Parameters file¶
Aside from the basic options (analysis name, pipeline to use, …) HyLiTE uses many default parameters.
These parameters are all referenced in the params.py file inside the hylite package.
Although the file itself can cast light on many parameter uses, we give a detailed account here for future developers to use.

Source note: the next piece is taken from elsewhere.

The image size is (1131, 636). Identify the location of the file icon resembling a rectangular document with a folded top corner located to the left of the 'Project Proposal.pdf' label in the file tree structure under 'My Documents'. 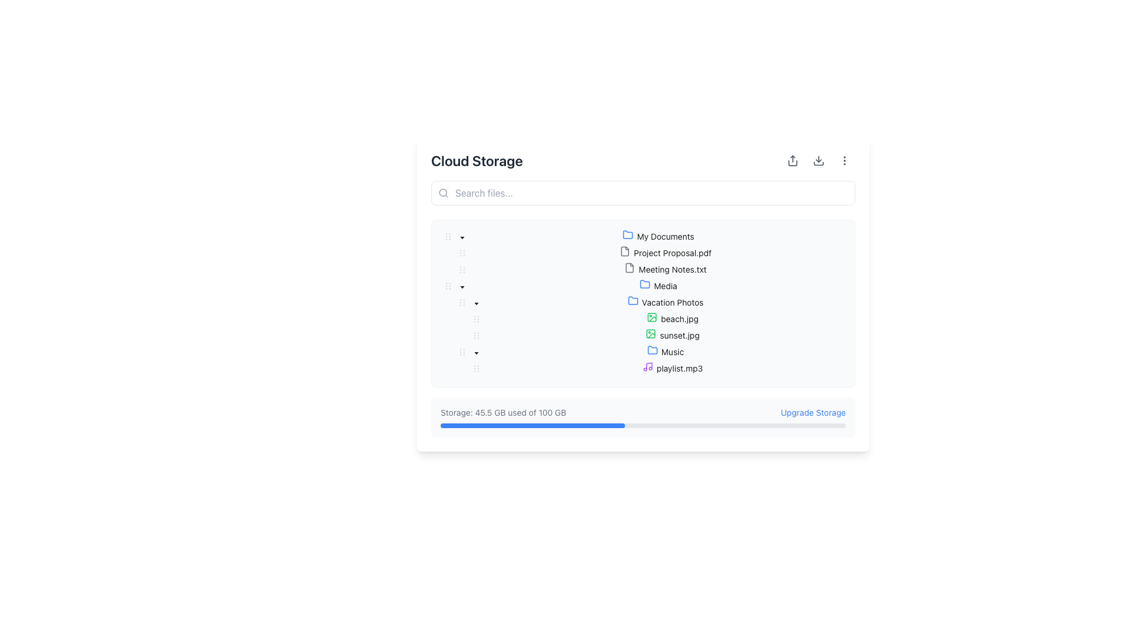
(626, 252).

By convention, parameter variables name are uppercase.
VERSION = '2.0.2'
DEFAULT_NAME = "HyLiTE_"+VERSION+"_"
VERSION is the version number of HyLiTE. DEFAULT_NAME is a prefix for the name of a HyLiTE analysis in case the user does not specify any (it is followed by the current date).

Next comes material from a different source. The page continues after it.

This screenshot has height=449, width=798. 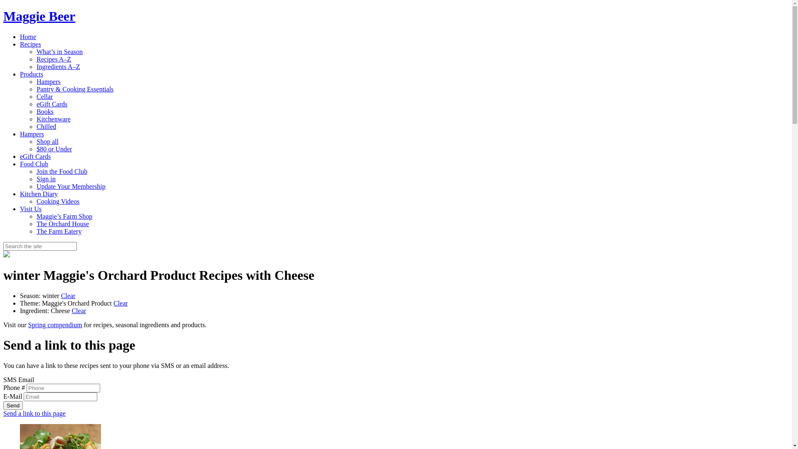 I want to click on 'Kitchenware', so click(x=53, y=119).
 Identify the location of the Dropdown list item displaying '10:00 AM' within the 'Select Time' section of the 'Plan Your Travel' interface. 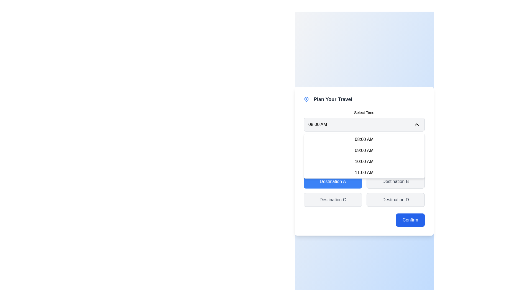
(364, 158).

HIGH_LEVEL_VERBOSE = False
HIGH_LEVEL_VERBOSE provides important debugging information
############
#SAMTOOLS variables
SAMTOOLS_PATH = ""
SAMTOOLS_VERSION = get_samtools_version(SAMTOOLS_PATH)
SAMTOOLS_NAME_VIEW = "samtools view -Sb"
SAMTOOLS_NAME_SORT = "samtools sort"
SAMTOOLS_NAME_INDEX = "samtools index"
SAMTOOLS_NAME_MPILEUP = "samtools mpileup"

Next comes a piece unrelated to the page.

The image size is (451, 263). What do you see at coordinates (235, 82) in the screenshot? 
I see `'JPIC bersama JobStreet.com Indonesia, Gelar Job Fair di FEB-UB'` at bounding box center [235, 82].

SAMTOOLS_NAME_FAIDX = "samtools faidx"
SAMTOOLS_OPTION_IN = ""
SAMTOOLS_VIEW_OPTION_OUT = "-o"
SAMTOOLS_MPILEUP_OPTION_NOBAQ = '-B'
SAMTOOLS_MPILEUP_OPTION_MINQUAL = '-Q'
SAMTOOLS_MPILEUP_OPTION_MAXCOV = '-d'
SAMTOOLS_MPILEUP_OPTION_REFERENCE = '-f'
SAMTOOLS_MPILEUP_OPTION_SAMPLE = '-b'
SAMTOOLS_MPILEUP_OPTION_PAIRED = '-A'
if SAMTOOLS_VERSION == 0:
SAMTOOLS_OPTION_OUT = ""
elif SAMTOOLS_VERSION == 1:
SAMTOOLS_OPTION_OUT = "-o"
else:
raise IOError("The version of samtools is not recognized\n")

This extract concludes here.